The Spark

“The emancipation of the working class will only be achieved by the working class itself.” — Karl Marx

The Enron scandal:
Linda Lay earns an Emmy

Feb 4, 2002

“It’s gone. There’s nothing left. Everything we had mostly was in Enron stock.” These were not the tearful words of an ordinary employee laid off from Enron, nor someone who saw their retirement savings go up in smoke with the crash of Enron. No, they are the words of Linda Lay, the wife of Ken Lay, the former CEO of Enron, during a recent interview on NBC’s “Today Show.”

Over two mornings, NBC basically gave Linda Lay all the time she needed to make her case on the top-rated morning show. This was then repeated throughout the day on all the news shows.

Of course, Lisa Myers, the person who conducted the interview, could have challenged at least some of Linda Lay’s assertions. Myers could have asked what happened to the 200 million dollars that Enron paid Ken Lay over the past three years. She could have asked about the hundreds of millions of dollars in Lay’s holdings, in stocks, bonds, real estate, yachts, private planes, along with the luxurious perks that go along with them. She could have asked about all the money sent to off-shore banks.

But Myers didn’t. This interview was simply a publicity stunt, engineered by Hill and Knowlton, the powerful public relations firm hired by the Lay family. Hill and Knowlton negotiated the details of the “Today Show “ interview with NBC. They precisely scripted Linda Lay’s replies.

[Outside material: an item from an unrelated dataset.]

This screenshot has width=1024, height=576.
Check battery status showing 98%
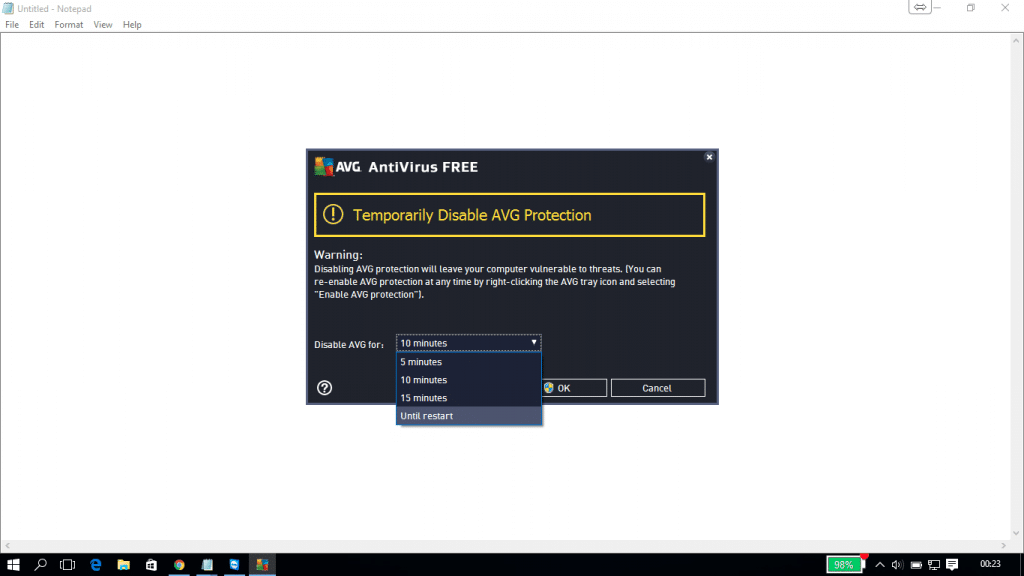tap(843, 564)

Public relations companies, like Hill and Knowlton, often shape how news and public policy are presented. During the Persian Gulf War, a little more than a decade ago, Hill and Knowlton was hired by the Kuwaiti government to gain U.S. public support for killing hundreds of thousands of people in Iraq.

Behind the scenes, Hill and Knowlton executives put together an unofficial U.S. Congressional committee to hold hearings about the war. The most dramatic moment in the hearings came when a young Kuwaiti woman tearfully told how she supposedly saw Iraqi troops in Kuwaiti hospitals, pulling infants out of incubators, leaving them to die. This elicited a roar of outrage over the entire world, with the testimony being repeated for weeks and months on all the news shows.

Only after the war was over, that is, when it was too late, did it come out that the tearful young Kuwaiti woman was actually the daughter of the Kuwaiti ambassador to the U.S., and she had been in Washington during the whole war. In other words, the barbaric incident was a complete fabrication, produced by the people of Hill and Knowlton.

The fact that today the Lay family is able to use Hill and Knowlton not only proves that they are far from broke – after all, the company must charge quite a lot for its services – but also, that, despite the charges of fraud on a gigantic scale, despite their fall into disgrace, the Lays must still have very powerful friends in the highest places of government and business.